Un año más tarde se estrena Twin Peaks: Fire Walk with Me, un largometraje que parece frustrar todas las expectativas sobre la continuidad de la serie. Más bien, Lynch hace lo contrario: una mezcla entre precuela y spin off que abre aún más la proliferación de enigmas relacionados, de alguna u otra manera, con el asesinato de Laura. 

La película, como muchas de Lynch, parece estar dividida en dos grandes partes, que aparentemente no tienen nada que ver. Sin embargo, en la primera, uno vive un efecto de siniestro déjà vu: un año antes de los acontecimientos que marcaron la llegada de Dale Cooper a Twin Peaks estamos, ahora, en Deer Meadows y, en vez de ver el cuerpo “envuelto en plástico” de Laura Palmer, aparece el de Teresa Banks, un personaje del que solo habíamos escuchado hablar en la serie. El que llega a investigar el caso es otro agente especial del FBI (más oscuro y cínico que Cooper) que “tiene su propio modus operandi”, Chester “Chet” Desmond, junto con su ayudante, el forense Sam Stanley. Ambos se ven involucrados en un “caso blue rose”, es decir, un caso rodeado de secretos en el que solo un selecto grupo de detectives puede intervenir. 

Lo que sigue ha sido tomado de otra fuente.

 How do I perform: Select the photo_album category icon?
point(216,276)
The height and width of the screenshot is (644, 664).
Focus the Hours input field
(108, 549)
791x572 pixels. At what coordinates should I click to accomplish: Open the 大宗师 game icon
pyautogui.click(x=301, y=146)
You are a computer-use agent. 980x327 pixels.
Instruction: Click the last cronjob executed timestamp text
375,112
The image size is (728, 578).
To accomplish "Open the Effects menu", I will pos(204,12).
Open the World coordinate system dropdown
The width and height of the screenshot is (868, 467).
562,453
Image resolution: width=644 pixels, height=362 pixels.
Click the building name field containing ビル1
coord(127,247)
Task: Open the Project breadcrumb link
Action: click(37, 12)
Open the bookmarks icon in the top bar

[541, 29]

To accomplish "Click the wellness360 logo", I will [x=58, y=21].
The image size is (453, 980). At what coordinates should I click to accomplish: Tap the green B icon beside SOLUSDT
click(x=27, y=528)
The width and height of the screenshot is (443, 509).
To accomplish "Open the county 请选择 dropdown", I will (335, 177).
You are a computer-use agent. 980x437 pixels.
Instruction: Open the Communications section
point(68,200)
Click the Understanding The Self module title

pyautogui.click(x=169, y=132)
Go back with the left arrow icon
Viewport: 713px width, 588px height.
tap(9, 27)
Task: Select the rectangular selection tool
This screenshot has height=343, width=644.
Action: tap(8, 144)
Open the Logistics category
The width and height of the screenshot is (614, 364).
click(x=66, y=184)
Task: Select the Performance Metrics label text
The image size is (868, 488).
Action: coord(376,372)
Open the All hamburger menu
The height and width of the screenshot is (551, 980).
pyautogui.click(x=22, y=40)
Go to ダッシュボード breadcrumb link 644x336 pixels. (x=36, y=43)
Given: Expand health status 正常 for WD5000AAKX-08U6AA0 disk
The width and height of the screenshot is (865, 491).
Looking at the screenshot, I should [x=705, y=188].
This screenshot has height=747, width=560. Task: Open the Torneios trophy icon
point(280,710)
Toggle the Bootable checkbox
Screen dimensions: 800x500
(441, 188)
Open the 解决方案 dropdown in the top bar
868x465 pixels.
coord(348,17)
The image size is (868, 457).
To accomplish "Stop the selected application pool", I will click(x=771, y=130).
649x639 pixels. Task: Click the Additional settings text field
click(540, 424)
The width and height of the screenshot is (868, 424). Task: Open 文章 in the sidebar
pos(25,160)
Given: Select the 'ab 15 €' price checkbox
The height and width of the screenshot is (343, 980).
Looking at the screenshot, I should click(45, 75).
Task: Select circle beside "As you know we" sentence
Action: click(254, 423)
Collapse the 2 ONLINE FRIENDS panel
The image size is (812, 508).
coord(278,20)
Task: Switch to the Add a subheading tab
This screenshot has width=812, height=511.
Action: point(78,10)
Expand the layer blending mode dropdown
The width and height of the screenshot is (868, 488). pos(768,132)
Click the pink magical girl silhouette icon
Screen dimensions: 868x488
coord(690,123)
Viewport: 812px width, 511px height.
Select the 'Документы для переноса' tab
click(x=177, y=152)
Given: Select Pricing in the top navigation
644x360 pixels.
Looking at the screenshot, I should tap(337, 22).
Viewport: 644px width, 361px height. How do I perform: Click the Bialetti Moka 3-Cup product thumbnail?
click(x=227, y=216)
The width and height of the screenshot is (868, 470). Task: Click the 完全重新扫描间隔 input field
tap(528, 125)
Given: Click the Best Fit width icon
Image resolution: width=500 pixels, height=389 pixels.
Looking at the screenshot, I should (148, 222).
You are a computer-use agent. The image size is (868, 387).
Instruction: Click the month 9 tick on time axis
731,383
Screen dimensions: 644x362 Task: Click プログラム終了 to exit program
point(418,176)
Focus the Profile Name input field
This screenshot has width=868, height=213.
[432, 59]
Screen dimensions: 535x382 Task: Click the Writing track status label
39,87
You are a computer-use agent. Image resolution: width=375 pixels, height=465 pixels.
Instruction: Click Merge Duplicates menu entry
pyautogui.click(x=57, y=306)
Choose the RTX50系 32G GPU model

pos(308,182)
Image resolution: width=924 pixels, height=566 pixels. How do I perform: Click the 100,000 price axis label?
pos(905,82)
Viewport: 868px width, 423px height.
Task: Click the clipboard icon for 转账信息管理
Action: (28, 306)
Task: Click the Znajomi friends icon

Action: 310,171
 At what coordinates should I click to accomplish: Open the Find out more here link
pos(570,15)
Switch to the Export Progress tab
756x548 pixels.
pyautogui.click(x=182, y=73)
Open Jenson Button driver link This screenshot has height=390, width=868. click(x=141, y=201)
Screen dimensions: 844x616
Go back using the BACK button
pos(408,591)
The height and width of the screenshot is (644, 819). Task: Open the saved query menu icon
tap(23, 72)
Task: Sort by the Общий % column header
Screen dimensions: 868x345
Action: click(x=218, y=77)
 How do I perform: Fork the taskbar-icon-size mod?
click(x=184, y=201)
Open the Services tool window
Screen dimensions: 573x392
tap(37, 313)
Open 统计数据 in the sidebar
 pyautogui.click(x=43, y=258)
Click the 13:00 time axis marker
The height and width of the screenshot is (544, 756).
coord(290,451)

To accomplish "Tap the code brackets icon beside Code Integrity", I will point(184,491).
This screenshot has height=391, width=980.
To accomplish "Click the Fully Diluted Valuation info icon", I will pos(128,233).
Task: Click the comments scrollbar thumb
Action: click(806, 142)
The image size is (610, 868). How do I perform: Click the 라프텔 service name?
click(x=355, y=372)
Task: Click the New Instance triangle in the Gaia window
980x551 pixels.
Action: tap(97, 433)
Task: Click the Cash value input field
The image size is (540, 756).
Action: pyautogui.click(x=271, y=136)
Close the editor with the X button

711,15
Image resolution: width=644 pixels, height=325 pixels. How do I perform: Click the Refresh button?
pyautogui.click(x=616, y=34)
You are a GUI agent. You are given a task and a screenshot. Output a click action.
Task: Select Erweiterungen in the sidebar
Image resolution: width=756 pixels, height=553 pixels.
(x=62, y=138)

Esta primera parte se interrumpe cuando, en medio de la investigación, Desmond desaparece sin dejar rastro, anticipando simplemente que el asesino volverá a atacar. Algo curiosamente similar le sucede a otro agente involucrado en el grupo blue rose. Se trata del glamoroso y entrañable Phillip Jeffries, que regresa al FBI luego de un tiempo de ausencia para vociferar unas frases incomprensibles y desaparecer, nuevamente, de una forma aún más extraña. Casualmente (o todo lo contrario), quien interpreta a Jeffries es el mismísimo David Bowie, experto en recorrer ese camino sinuoso entre géneros (musicales y sexuales), siempre mimetizándose con épocas y estilos distintos, pero construyendo a la vez una identidad mutante y completamente elocuente para pensar su propia época. La repentina aparición-desaparición de este agente es una de las escenas más recordadas de la película, no solo porque genera una rareza espacio-temporal gigantesca, sino porque parece diseñar un prólogo para una película que no es la que veremos

La segunda parte de la película sucede un año después, en el ya conocido pueblo de Twin Peaks. Aquí se narran los últimos siete días de Laura Palmer antes de ser asesinada. Por un lado, esta parte confirma todo aquello que en las dos primeras temporadas intuíamos de su sinuosa vida: la violencia familiar, la adicción a las drogas, lo que pasó en aquel trailer el día de su asesinato. Sin embargo, como si Lynch estuviera preparando algo que recién desarrolla más de veinte años después, distribuye una serie de elementos que, en el contexto del largometraje, parecen solo generar interrogantes vacíos. Algunos de ellos suceden en los sueños premonitoriamente oscuros que atormentan al personaje de Laura. En particular uno, que puede perderse en el mar de pistas de la película, pero que será fundamental en la tercera temporada: Laura sueña con Annie, un personaje que nunca conoció ya que, en la cronología de la historia, llegará al pueblo mucho después de que ella sea asesinada. Annie se aparece al lado de Laura en la cama y le confirma algo que ella aún no comprende pero nosotros, que ya vimos la serie, sí: “Estuve en el Lodge con Dale y Laura. El buen Dale está en el Lodge y no puede salir. Escríbelo en tu diario”. Aunque todavía no lo sepa, Laura se reunirá algún día con Annie y Dale en ese tiempo suspendido en el que flota el Black Lodge, y allí le prometerá a Cooper (y a todos nosotros): “Nos veremos en veinticinco años. Mientras tanto…”, para despedirse con su extraño ademán.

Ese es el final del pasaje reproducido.